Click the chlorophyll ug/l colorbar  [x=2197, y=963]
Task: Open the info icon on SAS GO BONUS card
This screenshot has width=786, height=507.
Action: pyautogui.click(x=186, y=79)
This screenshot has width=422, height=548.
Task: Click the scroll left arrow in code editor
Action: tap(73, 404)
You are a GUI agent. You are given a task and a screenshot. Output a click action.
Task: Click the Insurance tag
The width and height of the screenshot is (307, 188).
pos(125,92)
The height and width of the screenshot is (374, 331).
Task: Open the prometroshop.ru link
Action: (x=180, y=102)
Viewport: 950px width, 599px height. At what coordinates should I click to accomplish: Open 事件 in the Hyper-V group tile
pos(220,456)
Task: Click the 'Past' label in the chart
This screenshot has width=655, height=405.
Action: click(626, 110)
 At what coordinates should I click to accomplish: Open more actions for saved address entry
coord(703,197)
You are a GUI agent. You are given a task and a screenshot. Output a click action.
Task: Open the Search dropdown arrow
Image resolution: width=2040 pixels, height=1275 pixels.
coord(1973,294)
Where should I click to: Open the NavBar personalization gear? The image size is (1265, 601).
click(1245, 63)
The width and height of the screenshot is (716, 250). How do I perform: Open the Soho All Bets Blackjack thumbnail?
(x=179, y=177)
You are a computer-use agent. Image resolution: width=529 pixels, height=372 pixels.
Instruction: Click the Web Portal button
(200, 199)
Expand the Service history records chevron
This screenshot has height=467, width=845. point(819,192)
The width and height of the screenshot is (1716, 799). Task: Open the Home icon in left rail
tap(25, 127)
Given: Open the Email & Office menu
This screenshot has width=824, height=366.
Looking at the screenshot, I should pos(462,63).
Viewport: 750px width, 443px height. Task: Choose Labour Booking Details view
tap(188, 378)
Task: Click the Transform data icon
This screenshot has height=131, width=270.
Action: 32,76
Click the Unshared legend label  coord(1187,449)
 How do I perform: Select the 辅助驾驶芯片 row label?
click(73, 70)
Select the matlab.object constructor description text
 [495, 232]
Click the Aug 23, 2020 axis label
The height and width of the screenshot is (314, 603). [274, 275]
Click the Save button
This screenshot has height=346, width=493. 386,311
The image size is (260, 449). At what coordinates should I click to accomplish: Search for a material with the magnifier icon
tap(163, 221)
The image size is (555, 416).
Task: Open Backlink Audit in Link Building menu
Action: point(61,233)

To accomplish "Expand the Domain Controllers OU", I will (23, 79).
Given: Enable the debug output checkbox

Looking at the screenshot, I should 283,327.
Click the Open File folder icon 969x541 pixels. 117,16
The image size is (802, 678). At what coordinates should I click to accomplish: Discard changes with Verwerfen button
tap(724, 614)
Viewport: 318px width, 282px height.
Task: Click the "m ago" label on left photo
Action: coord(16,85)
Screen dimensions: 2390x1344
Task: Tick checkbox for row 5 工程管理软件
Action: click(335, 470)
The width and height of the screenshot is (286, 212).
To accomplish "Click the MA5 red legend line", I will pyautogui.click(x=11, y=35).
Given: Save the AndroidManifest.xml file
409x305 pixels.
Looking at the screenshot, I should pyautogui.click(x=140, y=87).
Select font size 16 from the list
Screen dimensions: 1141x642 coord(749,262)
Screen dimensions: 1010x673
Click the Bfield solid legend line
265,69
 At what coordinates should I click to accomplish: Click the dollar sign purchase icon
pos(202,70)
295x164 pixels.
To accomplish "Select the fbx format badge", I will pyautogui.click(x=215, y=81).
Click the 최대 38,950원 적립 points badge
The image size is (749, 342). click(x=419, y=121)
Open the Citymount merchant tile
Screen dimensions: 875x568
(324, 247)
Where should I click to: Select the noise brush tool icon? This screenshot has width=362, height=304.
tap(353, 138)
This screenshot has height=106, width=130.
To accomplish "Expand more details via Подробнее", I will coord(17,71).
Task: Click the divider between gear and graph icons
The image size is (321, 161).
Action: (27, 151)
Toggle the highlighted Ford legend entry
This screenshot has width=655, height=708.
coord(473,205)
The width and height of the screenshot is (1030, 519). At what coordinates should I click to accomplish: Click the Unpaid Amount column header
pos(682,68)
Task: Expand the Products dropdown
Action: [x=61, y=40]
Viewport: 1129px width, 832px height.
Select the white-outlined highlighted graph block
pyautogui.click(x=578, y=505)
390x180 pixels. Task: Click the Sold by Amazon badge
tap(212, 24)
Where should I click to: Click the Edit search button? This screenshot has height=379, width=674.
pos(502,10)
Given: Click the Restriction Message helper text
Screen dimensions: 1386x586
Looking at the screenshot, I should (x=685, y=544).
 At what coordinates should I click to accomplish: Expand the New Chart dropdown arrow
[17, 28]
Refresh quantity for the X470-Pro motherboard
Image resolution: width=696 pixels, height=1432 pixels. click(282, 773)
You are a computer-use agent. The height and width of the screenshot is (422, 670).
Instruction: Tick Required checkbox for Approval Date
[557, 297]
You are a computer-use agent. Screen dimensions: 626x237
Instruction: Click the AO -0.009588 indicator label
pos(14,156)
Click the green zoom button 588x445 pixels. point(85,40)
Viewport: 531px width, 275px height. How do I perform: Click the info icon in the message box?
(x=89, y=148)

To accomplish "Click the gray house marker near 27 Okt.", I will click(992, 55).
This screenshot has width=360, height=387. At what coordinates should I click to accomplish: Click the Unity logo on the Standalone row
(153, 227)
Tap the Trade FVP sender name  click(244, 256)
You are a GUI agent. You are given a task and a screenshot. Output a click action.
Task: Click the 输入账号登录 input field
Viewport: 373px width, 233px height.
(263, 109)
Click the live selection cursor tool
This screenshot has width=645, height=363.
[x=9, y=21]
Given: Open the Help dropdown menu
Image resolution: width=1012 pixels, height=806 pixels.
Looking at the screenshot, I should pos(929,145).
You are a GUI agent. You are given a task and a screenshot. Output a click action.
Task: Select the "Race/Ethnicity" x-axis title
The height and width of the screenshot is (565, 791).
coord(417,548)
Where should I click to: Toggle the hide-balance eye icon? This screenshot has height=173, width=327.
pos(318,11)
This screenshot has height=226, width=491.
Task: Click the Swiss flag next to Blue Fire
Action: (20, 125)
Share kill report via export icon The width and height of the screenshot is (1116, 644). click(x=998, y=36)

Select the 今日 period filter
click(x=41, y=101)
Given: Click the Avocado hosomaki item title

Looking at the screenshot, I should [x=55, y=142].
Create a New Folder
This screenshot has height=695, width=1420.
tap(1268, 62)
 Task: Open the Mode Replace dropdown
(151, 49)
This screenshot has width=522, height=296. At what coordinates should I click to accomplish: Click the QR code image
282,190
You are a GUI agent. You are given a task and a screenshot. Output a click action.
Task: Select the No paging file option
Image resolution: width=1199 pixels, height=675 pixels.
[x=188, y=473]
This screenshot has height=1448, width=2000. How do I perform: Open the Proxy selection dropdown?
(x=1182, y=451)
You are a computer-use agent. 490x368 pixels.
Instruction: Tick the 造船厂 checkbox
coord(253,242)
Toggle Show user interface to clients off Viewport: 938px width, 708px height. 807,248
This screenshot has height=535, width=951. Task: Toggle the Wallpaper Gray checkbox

※

Express every line of the material above as a JSON list of strings, one string per line, and leave out blank lines.

[
  "Click the chlorophyll ug/l colorbar  [x=2197, y=963]",
  "Task: Open the info icon on SAS GO BONUS card",
  "This screenshot has width=786, height=507.",
  "Action: pyautogui.click(x=186, y=79)",
  "This screenshot has width=422, height=548.",
  "Task: Click the scroll left arrow in code editor",
  "Action: tap(73, 404)",
  "You are a GUI agent. You are given a task and a screenshot. Output a click action.",
  "Task: Click the Insurance tag",
  "The width and height of the screenshot is (307, 188).",
  "pos(125,92)",
  "The height and width of the screenshot is (374, 331).",
  "Task: Open the prometroshop.ru link",
  "Action: (x=180, y=102)",
  "Viewport: 950px width, 599px height. At what coordinates should I click to accomplish: Open 事件 in the Hyper-V group tile",
  "pos(220,456)",
  "Task: Click the 'Past' label in the chart",
  "This screenshot has width=655, height=405.",
  "Action: click(626, 110)",
  " At what coordinates should I click to accomplish: Open more actions for saved address entry",
  "coord(703,197)",
  "You are a GUI agent. You are given a task and a screenshot. Output a click action.",
  "Task: Open the Search dropdown arrow",
  "Image resolution: width=2040 pixels, height=1275 pixels.",
  "coord(1973,294)",
  "Where should I click to: Open the NavBar personalization gear? The image size is (1265, 601).",
  "click(1245, 63)",
  "The width and height of the screenshot is (716, 250). How do I perform: Open the Soho All Bets Blackjack thumbnail?",
  "(x=179, y=177)",
  "You are a computer-use agent. Image resolution: width=529 pixels, height=372 pixels.",
  "Instruction: Click the Web Portal button",
  "(200, 199)",
  "Expand the Service history records chevron",
  "This screenshot has height=467, width=845. point(819,192)",
  "The width and height of the screenshot is (1716, 799). Task: Open the Home icon in left rail",
  "tap(25, 127)",
  "Given: Open the Email & Office menu",
  "This screenshot has width=824, height=366.",
  "Looking at the screenshot, I should pos(462,63).",
  "Viewport: 750px width, 443px height. Task: Choose Labour Booking Details view",
  "tap(188, 378)",
  "Task: Click the Transform data icon",
  "This screenshot has height=131, width=270.",
  "Action: 32,76",
  "Click the Unshared legend label  coord(1187,449)",
  " How do I perform: Select the 辅助驾驶芯片 row label?",
  "click(73, 70)",
  "Select the matlab.object constructor description text",
  " [495, 232]",
  "Click the Aug 23, 2020 axis label",
  "The height and width of the screenshot is (314, 603). [274, 275]",
  "Click the Save button",
  "This screenshot has height=346, width=493. 386,311",
  "The image size is (260, 449). At what coordinates should I click to accomplish: Search for a material with the magnifier icon",
  "tap(163, 221)",
  "The image size is (555, 416).",
  "Task: Open Backlink Audit in Link Building menu",
  "Action: point(61,233)",
  "To accomplish \"Expand the Domain Controllers OU\", I will (23, 79).",
  "Given: Enable the debug output checkbox",
  "Looking at the screenshot, I should 283,327.",
  "Click the Open File folder icon 969x541 pixels. 117,16",
  "The image size is (802, 678). At what coordinates should I click to accomplish: Discard changes with Verwerfen button",
  "tap(724, 614)",
  "Viewport: 318px width, 282px height.",
  "Task: Click the \"m ago\" label on left photo",
  "Action: coord(16,85)",
  "Screen dimensions: 2390x1344",
  "Task: Tick checkbox for row 5 工程管理软件",
  "Action: click(335, 470)",
  "The width and height of the screenshot is (286, 212).",
  "To accomplish \"Click the MA5 red legend line\", I will pyautogui.click(x=11, y=35).",
  "Given: Save the AndroidManifest.xml file",
  "409x305 pixels.",
  "Looking at the screenshot, I should pyautogui.click(x=140, y=87).",
  "Select font size 16 from the list",
  "Screen dimensions: 1141x642 coord(749,262)",
  "Screen dimensions: 1010x673",
  "Click the Bfield solid legend line",
  "265,69",
  " At what coordinates should I click to accomplish: Click the dollar sign purchase icon",
  "pos(202,70)",
  "295x164 pixels.",
  "To accomplish \"Select the fbx format badge\", I will pyautogui.click(x=215, y=81).",
  "Click the 최대 38,950원 적립 points badge",
  "The image size is (749, 342). click(x=419, y=121)",
  "Open the Citymount merchant tile",
  "Screen dimensions: 875x568",
  "(324, 247)",
  "Where should I click to: Select the noise brush tool icon? This screenshot has width=362, height=304.",
  "tap(353, 138)",
  "This screenshot has height=106, width=130.",
  "To accomplish \"Expand more details via Подробнее\", I will coord(17,71).",
  "Task: Click the divider between gear and graph icons",
  "The image size is (321, 161).",
  "Action: (27, 151)",
  "Toggle the highlighted Ford legend entry",
  "This screenshot has width=655, height=708.",
  "coord(473,205)",
  "The width and height of the screenshot is (1030, 519). At what coordinates should I click to accomplish: Click the Unpaid Amount column header",
  "pos(682,68)",
  "Task: Expand the Products dropdown",
  "Action: [x=61, y=40]",
  "Viewport: 1129px width, 832px height.",
  "Select the white-outlined highlighted graph block",
  "pyautogui.click(x=578, y=505)",
  "390x180 pixels. Task: Click the Sold by Amazon badge",
  "tap(212, 24)",
  "Where should I click to: Click the Edit search button? This screenshot has height=379, width=674.",
  "pos(502,10)",
  "Given: Click the Restriction Message helper text",
  "Screen dimensions: 1386x586",
  "Looking at the screenshot, I should (x=685, y=544).",
  " At what coordinates should I click to accomplish: Expand the New Chart dropdown arrow",
  "[17, 28]",
  "Refresh quantity for the X470-Pro motherboard",
  "Image resolution: width=696 pixels, height=1432 pixels. click(282, 773)",
  "You are a computer-use agent. The height and width of the screenshot is (422, 670).",
  "Instruction: Tick Required checkbox for Approval Date",
  "[557, 297]",
  "You are a computer-use agent. Screen dimensions: 626x237",
  "Instruction: Click the AO -0.009588 indicator label",
  "pos(14,156)",
  "Click the green zoom button 588x445 pixels. point(85,40)",
  "Viewport: 531px width, 275px height. How do I perform: Click the info icon in the message box?",
  "(x=89, y=148)",
  "To accomplish \"Click the gray house marker near 27 Okt.\", I will click(992, 55).",
  "This screenshot has width=360, height=387. At what coordinates should I click to accomplish: Click the Unity logo on the Standalone row",
  "(153, 227)",
  "Tap the Trade FVP sender name  click(244, 256)",
  "You are a GUI agent. You are given a task and a screenshot. Output a click action.",
  "Task: Click the 输入账号登录 input field",
  "Viewport: 373px width, 233px height.",
  "(263, 109)",
  "Click the live selection cursor tool",
  "This screenshot has width=645, height=363.",
  "[x=9, y=21]",
  "Given: Open the Help dropdown menu",
  "Image resolution: width=1012 pixels, height=806 pixels.",
  "Looking at the screenshot, I should pos(929,145).",
  "You are a GUI agent. You are given a task and a screenshot. Output a click action.",
  "Task: Select the \"Race/Ethnicity\" x-axis title",
  "The height and width of the screenshot is (565, 791).",
  "coord(417,548)",
  "Where should I click to: Toggle the hide-balance eye icon? This screenshot has height=173, width=327.",
  "pos(318,11)",
  "This screenshot has height=226, width=491.",
  "Task: Click the Swiss flag next to Blue Fire",
  "Action: (20, 125)",
  "Share kill report via export icon The width and height of the screenshot is (1116, 644). click(x=998, y=36)",
  "Select the 今日 period filter",
  "click(x=41, y=101)",
  "Given: Click the Avocado hosomaki item title",
  "Looking at the screenshot, I should [x=55, y=142].",
  "Create a New Folder",
  "This screenshot has height=695, width=1420.",
  "tap(1268, 62)",
  " Task: Open the Mode Replace dropdown",
  "(151, 49)",
  "This screenshot has width=522, height=296. At what coordinates should I click to accomplish: Click the QR code image",
  "282,190",
  "You are a GUI agent. You are given a task and a screenshot. Output a click action.",
  "Task: Select the No paging file option",
  "Image resolution: width=1199 pixels, height=675 pixels.",
  "[x=188, y=473]",
  "This screenshot has height=1448, width=2000. How do I perform: Open the Proxy selection dropdown?",
  "(x=1182, y=451)",
  "You are a computer-use agent. 490x368 pixels.",
  "Instruction: Tick the 造船厂 checkbox",
  "coord(253,242)",
  "Toggle Show user interface to clients off Viewport: 938px width, 708px height. 807,248",
  "This screenshot has height=535, width=951. Task: Toggle the Wallpaper Gray checkbox"
]